Er drijven schapenwolkjes aan de hemel. Van die watten die dan lichtgevend oranjegekleurd zijn aan één kant en donkergrijs aan de andere. Ze vormen een soort bol over ons heen, over dit stukje aarde. Daartussendoor scheren zwarte silhouetten van vogels. Ze kwetteren, krijsen en tureluren. De dag is begonnen. Nog eentje. Dan neem ik even pauze. Best nog kans dat ik de komende week vroeg op sta, maar ik maak eventjes geen teksten. Vakantie van de PopUpGedachtes hoeven nooit per se. Als ik morgen weer zou zitten, zou er weer een nieuwe tekst zijn. En zou er altijd weer een nieuwe verbinding ontstaan met vandaag de dag. En toch is goed. Even realiseren dat het niet hoeft. Zodat het daarna ook weer mag. En het vrolijk en ontspannen blijft en soms: weer ontspannen wordt.

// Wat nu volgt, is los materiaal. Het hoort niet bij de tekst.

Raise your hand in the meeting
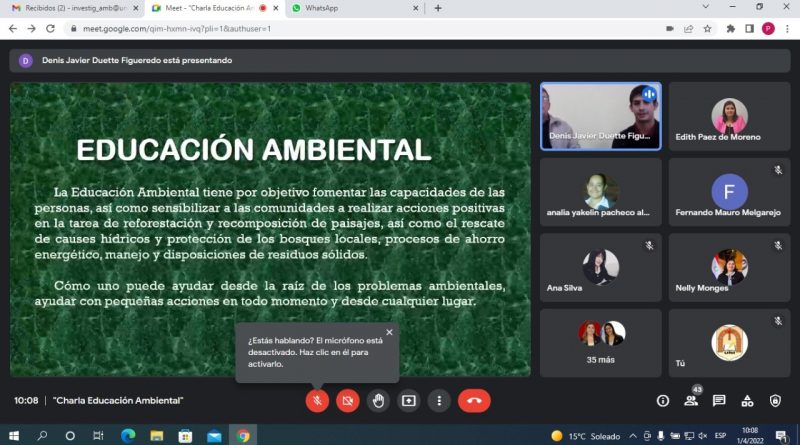Viewport: 800px width, 445px height. click(x=378, y=400)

Het is een feestje om steeds weer iets af te leveren. Om stil te staan en dit moment voor mezelf te hebben. Ik ben dankbaar dat je luistert of leest. Soms schrik ik als iemand naar deze Popupgedachte verwijst als ‘het stuk dat vanochtend verscheen’ of ‘het artikel’. Mijn hemel, denk ik dan. Het was een momentopname, een losse gedachte. En toch blijken associaties soms net zoveel gewicht te kunnen hebben als doorwrochte stukken. Niet omdat ze zo goed zijn, maar omdat ze verbinding leggen bij de luisteraar of lezer met wat de luisteraar of lezer al dacht. Het is dan niet de schrijver die het werk doet, maar de ontvanger. Die maakt er iets solide van door het op de stapel te leggen bij de al eerder gemaakte overwegingen en samen is het dan overtuigend. Samenwerken op afstand is dat, zonder te overleggen. Het valt op zijn plek. Best mooi.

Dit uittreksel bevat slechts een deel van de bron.